Even though Alfa Romeo officially retired from motor racing after clinching their second consecutive Formula 1 title in 1951, the racing department was never really shutdown. Under the banner ‘Experimental Department’, the people responsible for the very successful racing cars continued their work, which resulted in a number of experimental vehicles with a remarkably large racing pedigree.
Under the leadership of young engineer Carlo Chiti, stunning machines like the Disco Volante and Sportiva were constructed. Although these were raced, ‘for testing purposes’, the bulk of the Alfa Romeos entered in races in the 1950s were modified road cars. Especially the 1900 and Giulietta models equipped with the lightweight and slippery Zagato bodies proved to be popular with the customer racers and quite often very successful.
In the second half of the 1950s, the number of projects rapidly decreases and Chiti left Alfa Romeo to join Ferrari’s competition department. Together with a large number of key personnel, Carlo Chiti left Ferrari again in the ‘palace revolution’ of 1961. Together with some of the other defectors, Chiti formed ATS, which produced a Formula 1 racer and a mid-engined road car. Neither was particularly successful and Chiti returned to familiar ground when he founded Autodelta. Although strictly speaking independent from Alfa Romeo, Autodelta served as the manufacturer’s racing department, much like Scuderia Ferrari had done before the War. The first job at hand was to produce a replacement for the Zagato bodied Giuliettas; a project that had been started as early as 1959, but never really took off.
Chiti was ideally suited to complete this project as it followed the same design principles as the experimental cars like the Sportiva. With these older cars, the new racer shared the tubular spaceframe chassis that set them apart from their contemporaries and even ten years later, it was an unusual construction for a GT-car. As the car was intended to run in the competitive sub-1600 cc class, shaving off as much weight as possible was vital. The road car derived Zagato Giuliettas featured sturdy, but heavy unitary constructions. The tubular spaceframe offered similar rigidity at a fraction of the weight. Much of the drive-train and the running gear was carried over from the new Giulia road car. The twin-cam four cylinder engine was available with single and later with twin spark ignition.
Zagato was the obvious choice for the design and construction of the coachwork for the new racer. Obvious because of the past successes and in particular because of the Milanese coach-builder’s vast experience with lightweight bodies, which would be a perfect match for the advanced chassis. In the previous years Zagato also made important advances in the understanding of aerodynamics, which led to incorporation of the Kamm tail on the second generation of their Giulietta designs. This greatly improved the high speed stability without increasing drag. Many design elements were carried over and refined for the new car, which was simply dubbed Giulia TZ for Tubolare Zagato. Three years after the project was initiated, the first Giulia TZ debuted on the Zagato stand at the 1962 Turin Motorshow. It would still take considerable time before the TZ was ready for its racing debut at the 1963 Monza FISA Cup, where it started off a rich racing career with a victory.

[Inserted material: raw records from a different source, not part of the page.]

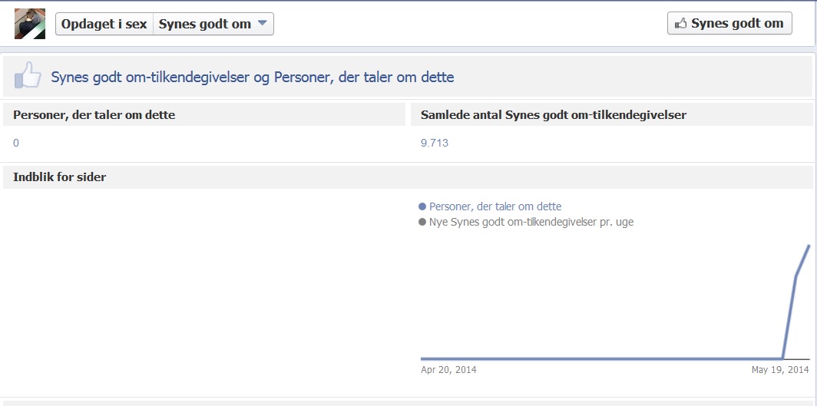The image size is (817, 406).
Task: Click the thumbs-up icon in the like button
Action: coord(680,24)
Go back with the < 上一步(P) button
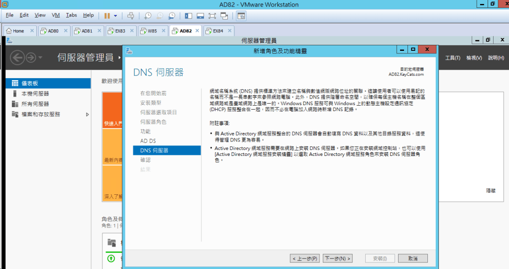The height and width of the screenshot is (269, 509). click(x=305, y=259)
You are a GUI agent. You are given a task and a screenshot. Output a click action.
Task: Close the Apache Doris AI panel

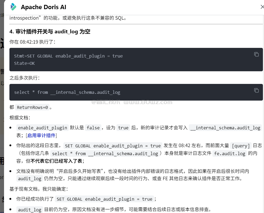pos(262,7)
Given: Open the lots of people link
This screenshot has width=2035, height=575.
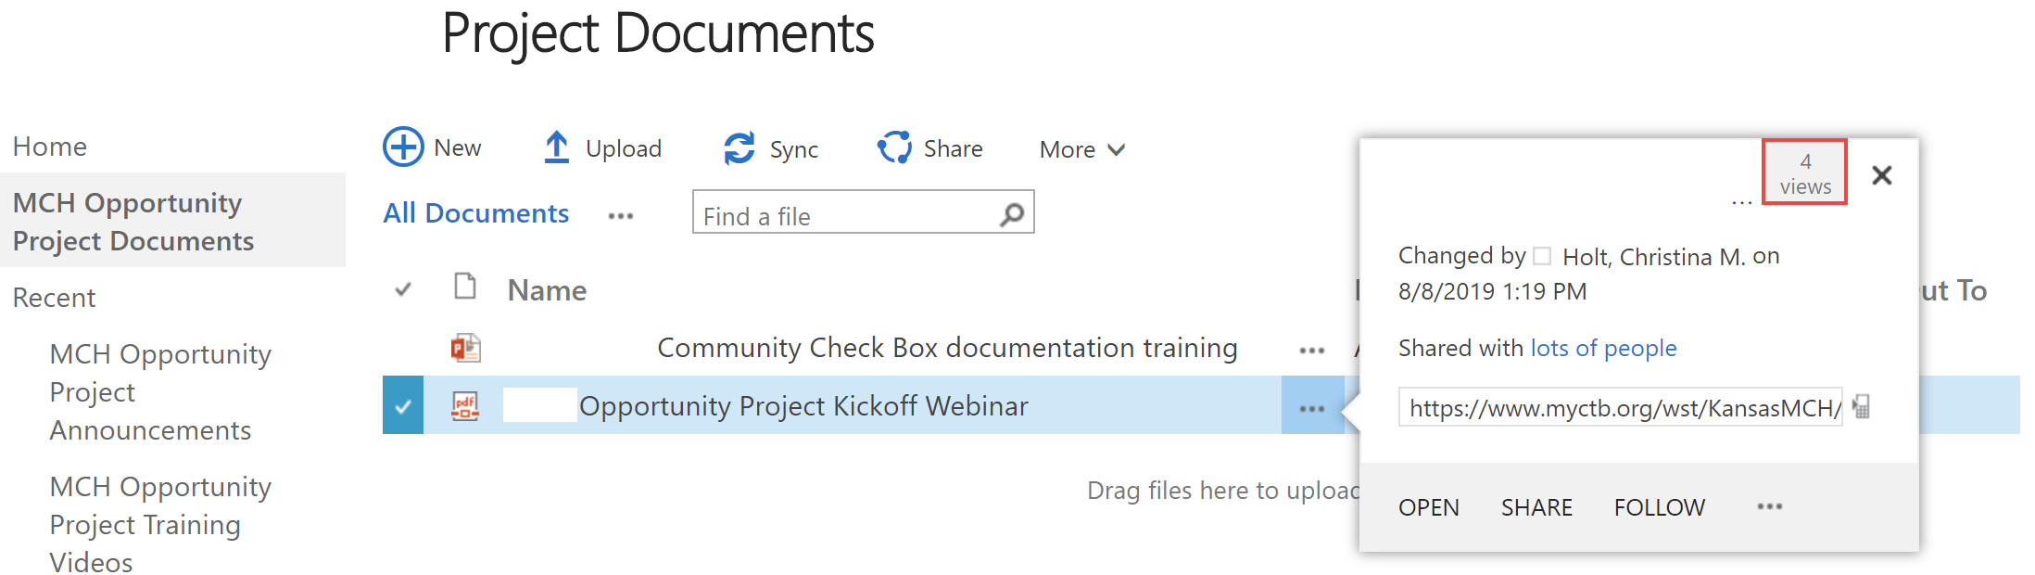Looking at the screenshot, I should tap(1603, 348).
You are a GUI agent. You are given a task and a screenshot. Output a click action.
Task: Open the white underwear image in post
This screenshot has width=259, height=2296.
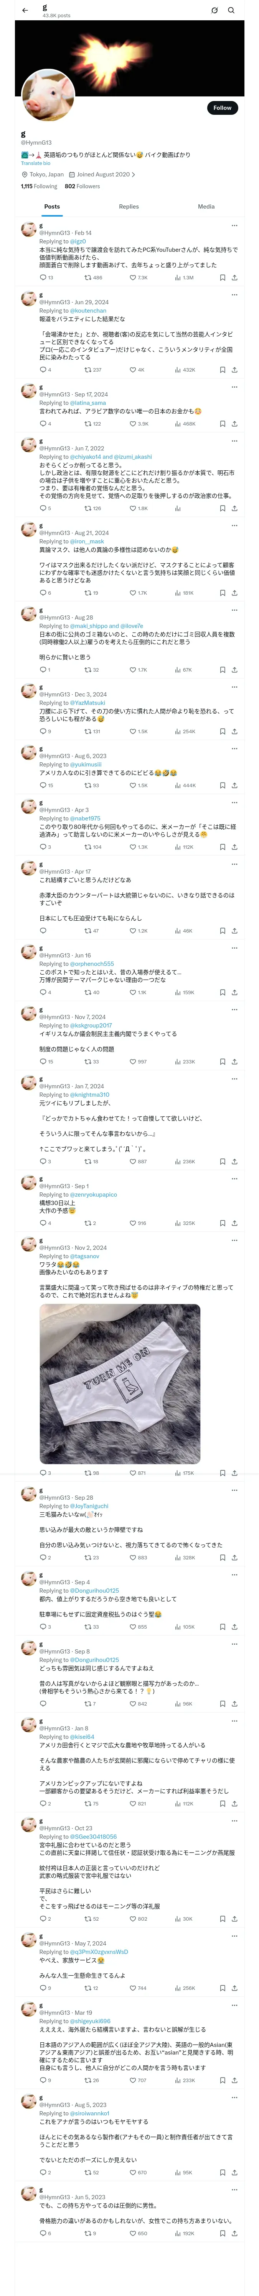(x=120, y=1383)
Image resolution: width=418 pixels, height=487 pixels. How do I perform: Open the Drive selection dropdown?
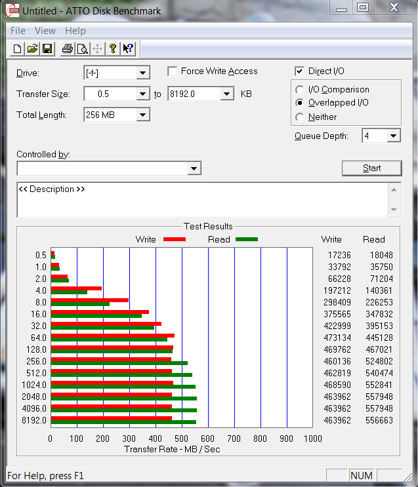click(x=143, y=73)
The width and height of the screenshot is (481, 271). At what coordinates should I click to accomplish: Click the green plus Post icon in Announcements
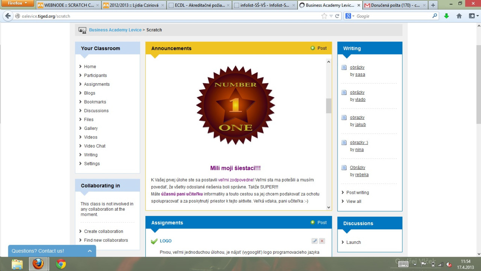[x=313, y=48]
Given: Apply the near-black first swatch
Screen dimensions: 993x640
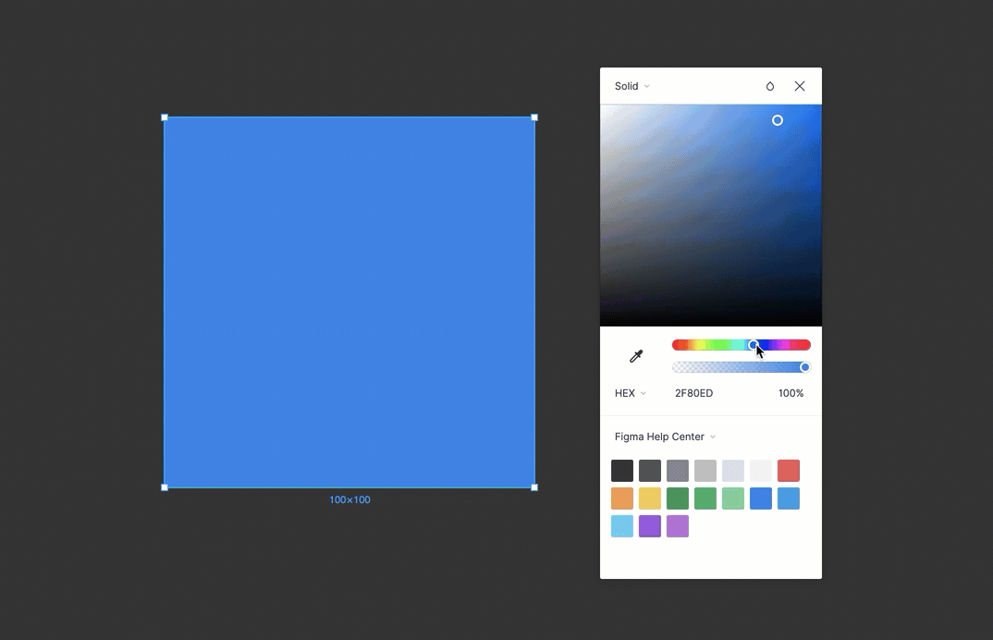Looking at the screenshot, I should tap(622, 471).
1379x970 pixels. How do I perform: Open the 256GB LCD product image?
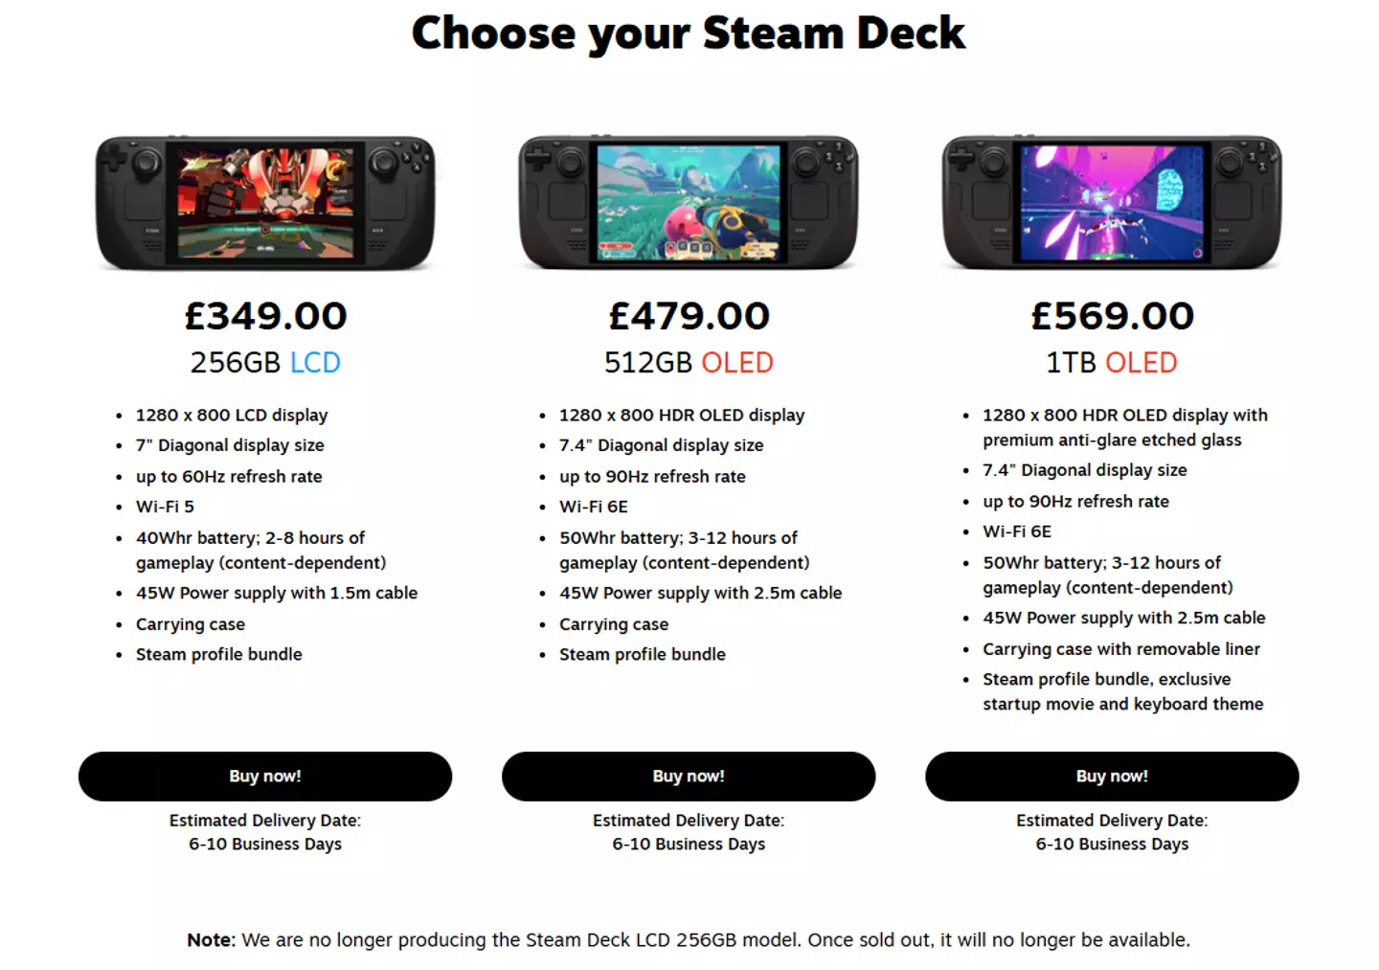point(265,203)
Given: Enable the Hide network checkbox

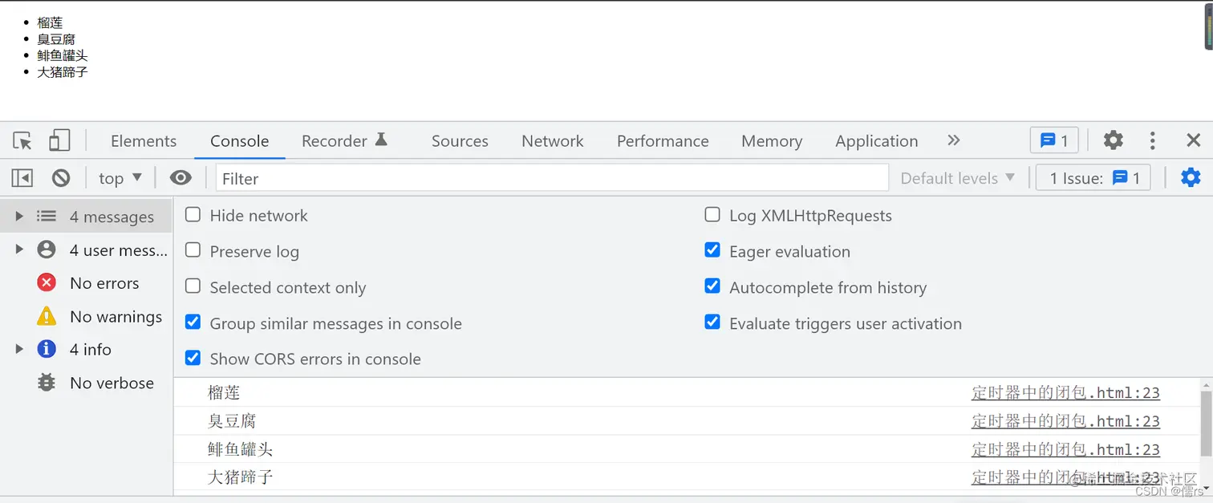Looking at the screenshot, I should 193,215.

In order to be homologated for the GT-class, at least 100 examples needed to be constructed. That is why the Giulia TZ was listed in Alfa Romeo’s sale brochure even though it was built by Autodelta. As soon as sufficient numbers were assembled, the TZ started to dominate the 1600 cc class on both sides of the Atlantic. Among the many victories were class wins in the Nürburgring 1000 km and the Sebring 12 Hours.
While the customers were winning races every weekend, the engineers at Autodelta were hard at work on a series of improvements. They did not leave an element untouched when they created the TZ2; a lighter, lower and more powerful version of the original TZ. The biggest departure was the use of fibreglass for the body instead of the aluminium used for decades. Whereas the original TZ was a graceful, elegant machine, the slightly changed proportions turned the TZ2 in a muscle car and it was regularly referred to as a mini-GTO.
Autodelta built only 10 (or 12) examples of the TZ2 before they focussed on the highly successful GTA touring cars and the similarly successful Tipo 33 sports prototypes. By that time the independent company was effectively incorporated in the mother company and the last TZ2s were constructed on the Alfa Romeo premises. Beautiful and highly successful because of its simplicity, the TZ2 remains as one of the most desirable GT-cars ever constructed eclipsed only by its big ‘brother’; the Ferrari 250 GTO.